Skip to main content

Module serialization

Module serialization 

Source
Expand description

Serialization and deserialization support for Dictionary

This module provides efficient zero-copy serialization using epserde for sux-rs types (BitFieldVec, etc.) combined with native pthash serialization for MPHF functions.

§File Format

The serialization uses a two-file approach:

Main Index File (index.ssi):

  • DictionarySerializationHeader (magic, version, k, m, canonical, num_mphf_partitions)
  • SpectrumPreservingStringSet (epserde format)
  • SparseAndSkewIndex (epserde format, excluding MPHF)

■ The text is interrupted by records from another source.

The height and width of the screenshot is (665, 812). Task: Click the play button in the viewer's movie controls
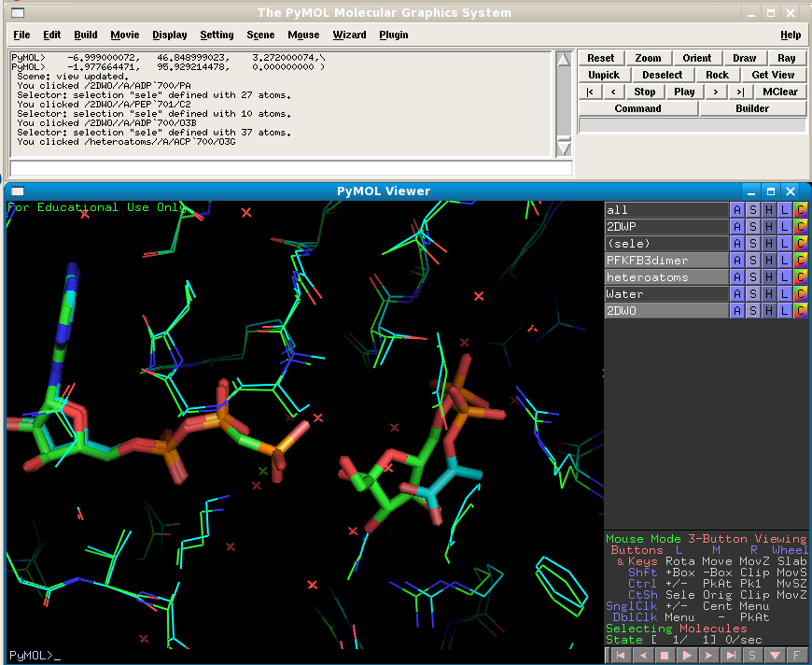(x=686, y=656)
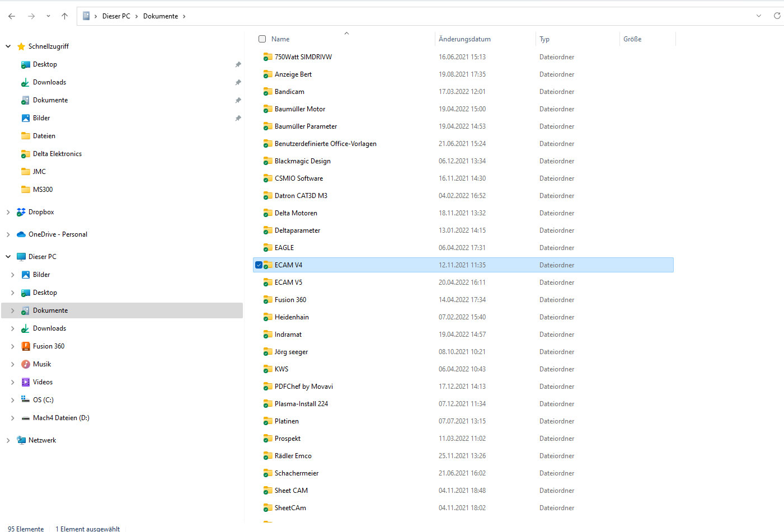Select the Fusion 360 icon in sidebar

(x=26, y=346)
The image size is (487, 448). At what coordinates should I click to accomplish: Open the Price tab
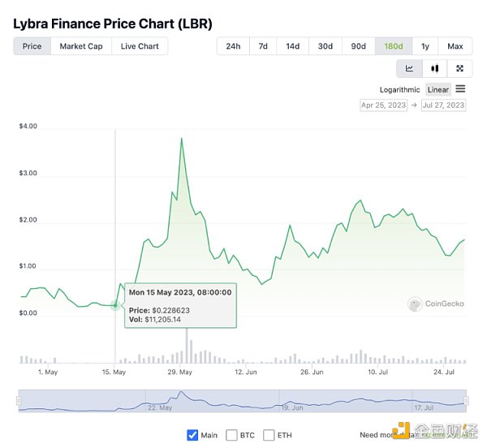[32, 46]
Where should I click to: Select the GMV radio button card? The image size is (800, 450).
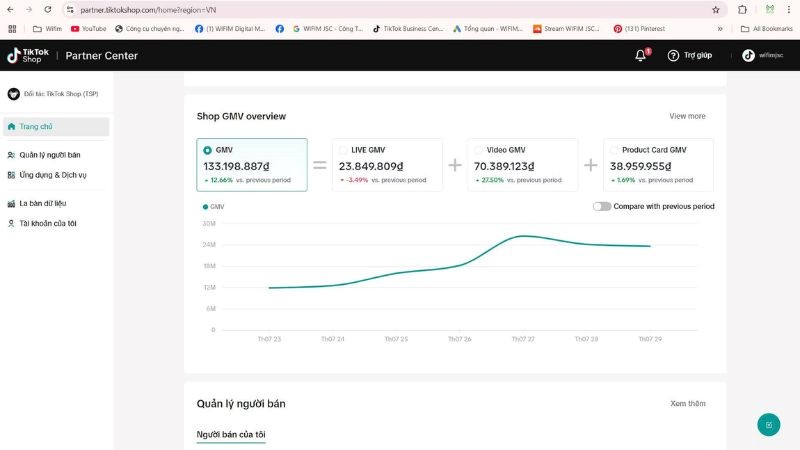(x=208, y=150)
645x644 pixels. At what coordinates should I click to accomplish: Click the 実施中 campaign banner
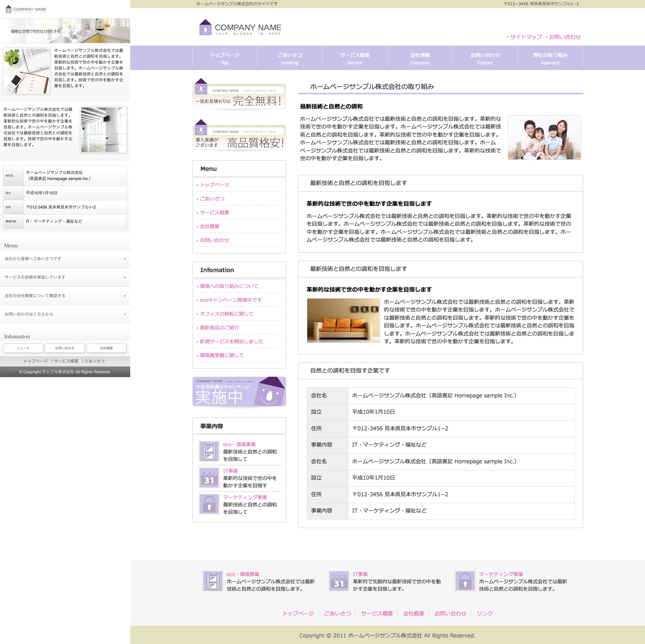click(239, 392)
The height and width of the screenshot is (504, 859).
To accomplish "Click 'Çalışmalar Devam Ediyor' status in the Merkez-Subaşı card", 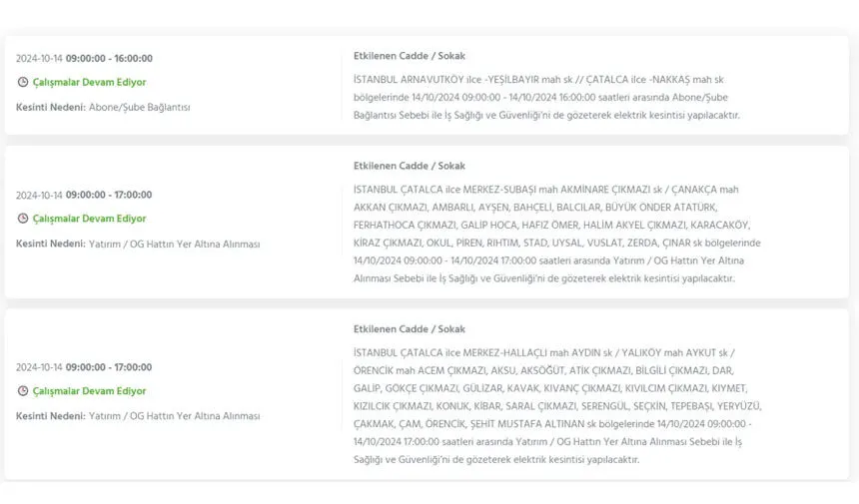I will click(x=88, y=219).
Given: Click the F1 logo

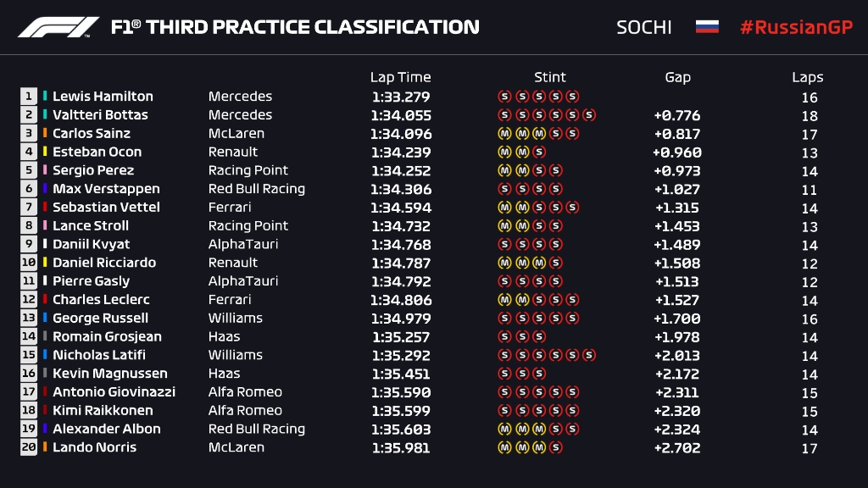Looking at the screenshot, I should pos(58,27).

MPHF Container File (index.ssi.mphf):

MphfContainerHeader
  ├─ magic: "SSHIMH01"
  ├─ version_major: u32
  ├─ version_minor: u32
  └─ num_partitions: u32
Offset Table ([num_partitions] entries):
  ├─ MphfPartitionEntry 0
  │  ├─ partition_id: u32
  │  ├─ byte_offset: u64
  │  └─ byte_size: u64
  ├─ MphfPartitionEntry 1
  └─ ...
Data Section (variable length):
  ├─ MPHF partition 0 (raw fmph::GOFunction serialization)
  ├─ MPHF partition 1
  └─ ...

§Benefits of Single MPHF Container

  • Scalability: Works with 1 or 1000 partitions equally well (single file)
  • Random access: Offset table enables seeking to any partition
  • Memory mappable: Entire container can be mmap’d
  • Efficient: No per-file overhead, compact layout
  • Clean separation: MPHF container is independent binary format

§Zero-Copy Deserialization

When deserializing, sux-rs types are handled by epserde:

  • BitFieldVec<Vec<usize>> deserializes as BitFieldVec<&[usize]> (ε-copy)
  • The deserialized Dictionary can be memory-mapped for instant loading

Structs§

DictionarySerializationHeader
Header for the serialized Dictionary
MphfContainerHeader
Header for the MPHF container file
MphfPartitionEntry
Entry in the MPHF container offset table

Enums§

SerializationError
Serialization errors

Functions§

index_file_path
Build the main index file path from a base path
mphf_container_path
Build the MPHF container file path from a base path
read_mphf_container
Read MPHFs from a container format
write_mphf_container
Helper functions for MPHF container operations

Type Aliases§

SerializationResult
Result type for serialization operations